■ Task prompt: The data that follows is to be given again, exactly as written.

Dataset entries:

====

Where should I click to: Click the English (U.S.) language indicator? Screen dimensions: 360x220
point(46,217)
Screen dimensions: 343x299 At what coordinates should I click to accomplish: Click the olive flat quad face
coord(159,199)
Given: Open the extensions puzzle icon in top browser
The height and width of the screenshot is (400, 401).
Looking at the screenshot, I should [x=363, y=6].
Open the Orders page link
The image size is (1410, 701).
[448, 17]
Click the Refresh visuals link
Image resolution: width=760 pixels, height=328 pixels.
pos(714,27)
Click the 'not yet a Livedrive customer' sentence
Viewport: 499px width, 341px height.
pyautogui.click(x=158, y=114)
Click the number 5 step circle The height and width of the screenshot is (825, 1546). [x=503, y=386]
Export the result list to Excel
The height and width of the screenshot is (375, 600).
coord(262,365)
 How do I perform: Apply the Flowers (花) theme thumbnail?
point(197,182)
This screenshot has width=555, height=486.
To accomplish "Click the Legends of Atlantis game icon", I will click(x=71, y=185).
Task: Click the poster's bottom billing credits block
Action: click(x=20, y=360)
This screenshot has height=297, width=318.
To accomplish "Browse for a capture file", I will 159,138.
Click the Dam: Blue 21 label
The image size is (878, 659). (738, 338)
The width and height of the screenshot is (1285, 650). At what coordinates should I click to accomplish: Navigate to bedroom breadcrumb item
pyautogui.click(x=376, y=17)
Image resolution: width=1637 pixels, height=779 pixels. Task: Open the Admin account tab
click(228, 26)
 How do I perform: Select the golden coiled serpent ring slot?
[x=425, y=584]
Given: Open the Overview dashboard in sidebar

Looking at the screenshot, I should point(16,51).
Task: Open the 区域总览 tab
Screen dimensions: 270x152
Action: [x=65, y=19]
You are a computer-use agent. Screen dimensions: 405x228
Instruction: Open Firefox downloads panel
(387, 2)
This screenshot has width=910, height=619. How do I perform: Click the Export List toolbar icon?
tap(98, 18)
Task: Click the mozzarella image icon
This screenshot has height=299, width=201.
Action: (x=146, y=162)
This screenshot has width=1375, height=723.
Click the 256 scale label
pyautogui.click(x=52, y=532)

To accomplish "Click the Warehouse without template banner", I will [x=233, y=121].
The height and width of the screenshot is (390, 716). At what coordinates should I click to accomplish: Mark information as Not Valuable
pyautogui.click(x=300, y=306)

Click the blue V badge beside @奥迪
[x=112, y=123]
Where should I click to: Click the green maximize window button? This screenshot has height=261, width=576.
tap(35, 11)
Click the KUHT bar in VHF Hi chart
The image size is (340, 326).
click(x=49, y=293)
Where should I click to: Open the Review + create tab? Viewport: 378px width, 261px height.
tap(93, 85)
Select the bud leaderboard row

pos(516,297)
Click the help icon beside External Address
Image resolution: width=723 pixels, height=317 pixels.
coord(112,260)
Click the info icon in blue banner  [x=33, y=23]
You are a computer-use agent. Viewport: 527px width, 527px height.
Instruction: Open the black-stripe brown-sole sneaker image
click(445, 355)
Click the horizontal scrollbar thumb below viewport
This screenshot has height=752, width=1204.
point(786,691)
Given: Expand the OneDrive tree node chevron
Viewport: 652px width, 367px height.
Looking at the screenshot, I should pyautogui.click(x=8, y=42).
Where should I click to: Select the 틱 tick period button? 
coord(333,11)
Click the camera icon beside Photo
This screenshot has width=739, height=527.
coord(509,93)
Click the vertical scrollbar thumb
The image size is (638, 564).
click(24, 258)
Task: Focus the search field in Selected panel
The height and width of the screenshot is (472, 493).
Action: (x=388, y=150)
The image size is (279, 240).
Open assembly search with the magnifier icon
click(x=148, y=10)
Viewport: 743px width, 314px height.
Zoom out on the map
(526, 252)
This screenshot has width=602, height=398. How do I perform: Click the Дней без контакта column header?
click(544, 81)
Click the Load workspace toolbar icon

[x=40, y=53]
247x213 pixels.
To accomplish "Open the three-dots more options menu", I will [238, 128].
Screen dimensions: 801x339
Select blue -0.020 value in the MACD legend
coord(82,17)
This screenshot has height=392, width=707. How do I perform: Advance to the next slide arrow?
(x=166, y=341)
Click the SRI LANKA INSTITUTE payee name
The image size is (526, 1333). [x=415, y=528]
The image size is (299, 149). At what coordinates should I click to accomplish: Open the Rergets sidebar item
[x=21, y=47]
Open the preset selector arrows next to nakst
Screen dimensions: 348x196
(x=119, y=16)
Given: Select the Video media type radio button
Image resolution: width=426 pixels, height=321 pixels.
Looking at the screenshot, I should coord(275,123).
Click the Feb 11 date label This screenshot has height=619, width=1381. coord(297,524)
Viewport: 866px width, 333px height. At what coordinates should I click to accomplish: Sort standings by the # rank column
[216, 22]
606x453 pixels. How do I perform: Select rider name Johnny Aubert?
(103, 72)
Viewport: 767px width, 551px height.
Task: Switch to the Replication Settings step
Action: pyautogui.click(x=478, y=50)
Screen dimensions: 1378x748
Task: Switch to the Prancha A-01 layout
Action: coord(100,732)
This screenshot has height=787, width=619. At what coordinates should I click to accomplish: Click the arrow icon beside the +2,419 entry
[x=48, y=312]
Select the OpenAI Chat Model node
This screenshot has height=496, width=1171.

====

■ Task output:
Where should I click to: Click the English (U.S.) language indicator? Screen dimensions: 360x220
point(46,217)
Screen dimensions: 343x299 At what coordinates should I click to accomplish: Click the olive flat quad face
coord(159,199)
Given: Open the extensions puzzle icon in top browser
The height and width of the screenshot is (400, 401).
Looking at the screenshot, I should [x=363, y=6].
Open the Orders page link
The image size is (1410, 701).
[448, 17]
Click the Refresh visuals link
Image resolution: width=760 pixels, height=328 pixels.
pos(714,27)
Click the 'not yet a Livedrive customer' sentence
Viewport: 499px width, 341px height.
pyautogui.click(x=158, y=114)
Click the number 5 step circle The height and width of the screenshot is (825, 1546). [x=503, y=386]
Export the result list to Excel
The height and width of the screenshot is (375, 600).
coord(262,365)
 How do I perform: Apply the Flowers (花) theme thumbnail?
point(197,182)
This screenshot has width=555, height=486.
To accomplish "Click the Legends of Atlantis game icon", I will click(x=71, y=185).
Task: Click the poster's bottom billing credits block
Action: click(x=20, y=360)
This screenshot has height=297, width=318.
To accomplish "Browse for a capture file", I will 159,138.
Click the Dam: Blue 21 label
The image size is (878, 659). (738, 338)
The width and height of the screenshot is (1285, 650). At what coordinates should I click to accomplish: Navigate to bedroom breadcrumb item
pyautogui.click(x=376, y=17)
Image resolution: width=1637 pixels, height=779 pixels. Task: Open the Admin account tab
click(228, 26)
 How do I perform: Select the golden coiled serpent ring slot?
[x=425, y=584]
Given: Open the Overview dashboard in sidebar

Looking at the screenshot, I should point(16,51).
Task: Open the 区域总览 tab
Screen dimensions: 270x152
Action: [x=65, y=19]
You are a computer-use agent. Screen dimensions: 405x228
Instruction: Open Firefox downloads panel
(387, 2)
This screenshot has width=910, height=619. How do I perform: Click the Export List toolbar icon?
tap(98, 18)
Task: Click the mozzarella image icon
This screenshot has height=299, width=201.
Action: (x=146, y=162)
This screenshot has width=1375, height=723.
Click the 256 scale label
pyautogui.click(x=52, y=532)

To accomplish "Click the Warehouse without template banner", I will [x=233, y=121].
The height and width of the screenshot is (390, 716). At what coordinates should I click to accomplish: Mark information as Not Valuable
pyautogui.click(x=300, y=306)

Click the blue V badge beside @奥迪
[x=112, y=123]
Where should I click to: Click the green maximize window button? This screenshot has height=261, width=576.
tap(35, 11)
Click the KUHT bar in VHF Hi chart
The image size is (340, 326).
click(x=49, y=293)
Where should I click to: Open the Review + create tab? Viewport: 378px width, 261px height.
tap(93, 85)
Select the bud leaderboard row

pos(516,297)
Click the help icon beside External Address
Image resolution: width=723 pixels, height=317 pixels.
coord(112,260)
Click the info icon in blue banner  [x=33, y=23]
You are a computer-use agent. Viewport: 527px width, 527px height.
Instruction: Open the black-stripe brown-sole sneaker image
click(445, 355)
Click the horizontal scrollbar thumb below viewport
This screenshot has height=752, width=1204.
point(786,691)
Given: Expand the OneDrive tree node chevron
Viewport: 652px width, 367px height.
Looking at the screenshot, I should pyautogui.click(x=8, y=42).
Where should I click to: Select the 틱 tick period button? 
coord(333,11)
Click the camera icon beside Photo
This screenshot has width=739, height=527.
coord(509,93)
Click the vertical scrollbar thumb
The image size is (638, 564).
click(24, 258)
Task: Focus the search field in Selected panel
The height and width of the screenshot is (472, 493).
Action: (x=388, y=150)
The image size is (279, 240).
Open assembly search with the magnifier icon
click(x=148, y=10)
Viewport: 743px width, 314px height.
Zoom out on the map
(526, 252)
This screenshot has width=602, height=398. How do I perform: Click the Дней без контакта column header?
click(544, 81)
Click the Load workspace toolbar icon

[x=40, y=53]
247x213 pixels.
To accomplish "Open the three-dots more options menu", I will [238, 128].
Screen dimensions: 801x339
Select blue -0.020 value in the MACD legend
coord(82,17)
This screenshot has height=392, width=707. How do I perform: Advance to the next slide arrow?
(x=166, y=341)
Click the SRI LANKA INSTITUTE payee name
The image size is (526, 1333). [x=415, y=528]
The image size is (299, 149). At what coordinates should I click to accomplish: Open the Rergets sidebar item
[x=21, y=47]
Open the preset selector arrows next to nakst
Screen dimensions: 348x196
(x=119, y=16)
Given: Select the Video media type radio button
Image resolution: width=426 pixels, height=321 pixels.
Looking at the screenshot, I should coord(275,123).
Click the Feb 11 date label This screenshot has height=619, width=1381. coord(297,524)
Viewport: 866px width, 333px height. At what coordinates should I click to accomplish: Sort standings by the # rank column
[216, 22]
606x453 pixels. How do I perform: Select rider name Johnny Aubert?
(103, 72)
Viewport: 767px width, 551px height.
Task: Switch to the Replication Settings step
Action: pyautogui.click(x=478, y=50)
Screen dimensions: 1378x748
Task: Switch to the Prancha A-01 layout
Action: coord(100,732)
This screenshot has height=787, width=619. At what coordinates should I click to accomplish: Click the arrow icon beside the +2,419 entry
[x=48, y=312]
Select the OpenAI Chat Model node
This screenshot has height=496, width=1171.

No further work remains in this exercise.